Look ...  Those of us who live this stuff every day and who've
been living it for years might have an understanding of it
that's a little, well, *richer* than people for whom this
is all an abstraction, and who didn't even bother to think
about this particular issue with respect to meeting venues
until they were told that they'd made a mistake.  So, I would
be grateful if people making assertions on the basis of things
they think almost certainly must be true would either verify
those things before sending them out, or just ask.

If you take a look at the situation in the US, you'll find
that Judge Roy Moore was removed from the bench and that Kim
Davis went to jail for contempt of court.  The reason this is
relevant is because ...

> The pertinent question is
> still: Will the familial and parental rights of people in same-sex
> relationships be respected in Singapore?

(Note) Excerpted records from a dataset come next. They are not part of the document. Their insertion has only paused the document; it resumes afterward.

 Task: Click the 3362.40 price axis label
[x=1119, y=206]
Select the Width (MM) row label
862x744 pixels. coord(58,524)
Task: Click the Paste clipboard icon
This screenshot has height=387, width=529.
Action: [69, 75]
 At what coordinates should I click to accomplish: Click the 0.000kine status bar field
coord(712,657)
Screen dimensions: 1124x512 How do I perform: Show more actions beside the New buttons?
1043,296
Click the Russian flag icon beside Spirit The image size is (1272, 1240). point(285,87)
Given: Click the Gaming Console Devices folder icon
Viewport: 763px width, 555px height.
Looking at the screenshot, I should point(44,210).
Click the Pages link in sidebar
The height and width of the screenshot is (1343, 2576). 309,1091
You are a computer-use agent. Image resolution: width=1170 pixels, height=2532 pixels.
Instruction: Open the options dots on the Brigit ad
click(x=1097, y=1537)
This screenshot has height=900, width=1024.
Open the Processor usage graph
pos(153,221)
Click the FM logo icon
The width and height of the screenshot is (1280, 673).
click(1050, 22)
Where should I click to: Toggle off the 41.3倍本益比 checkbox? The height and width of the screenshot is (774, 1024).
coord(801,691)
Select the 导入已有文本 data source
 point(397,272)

Indeed, it is.  However several people have made the unfounded
assertion that because there are bigots in public office in the
US things here are as oppressive as Singapore.  And that's what
I was posting in response to.  They are not the same.  We have
the law protecting glbt familial rights and those laws are being
upheld.

Everything we have been told from folks in Singapore and frequent
travelers thereto says "yes". With respect to any medical situation,
it might be prudent to carry paperwork which documents the
relationship.

Okay, so you're putting an additional burden (economic and
otherwise) on people in same-sex relationships.  That's a
problem.  A bigger problem is that there is no reason whatsoever
to believe that anybody in Singapore is going to honor a contract
drawn up in the United States by American lawyers.

It is certainly possible that you are able to come up with
a mechanism for dealing with this sort of problem that generations
of glbt people have somehow overlooked, but it seems implausible.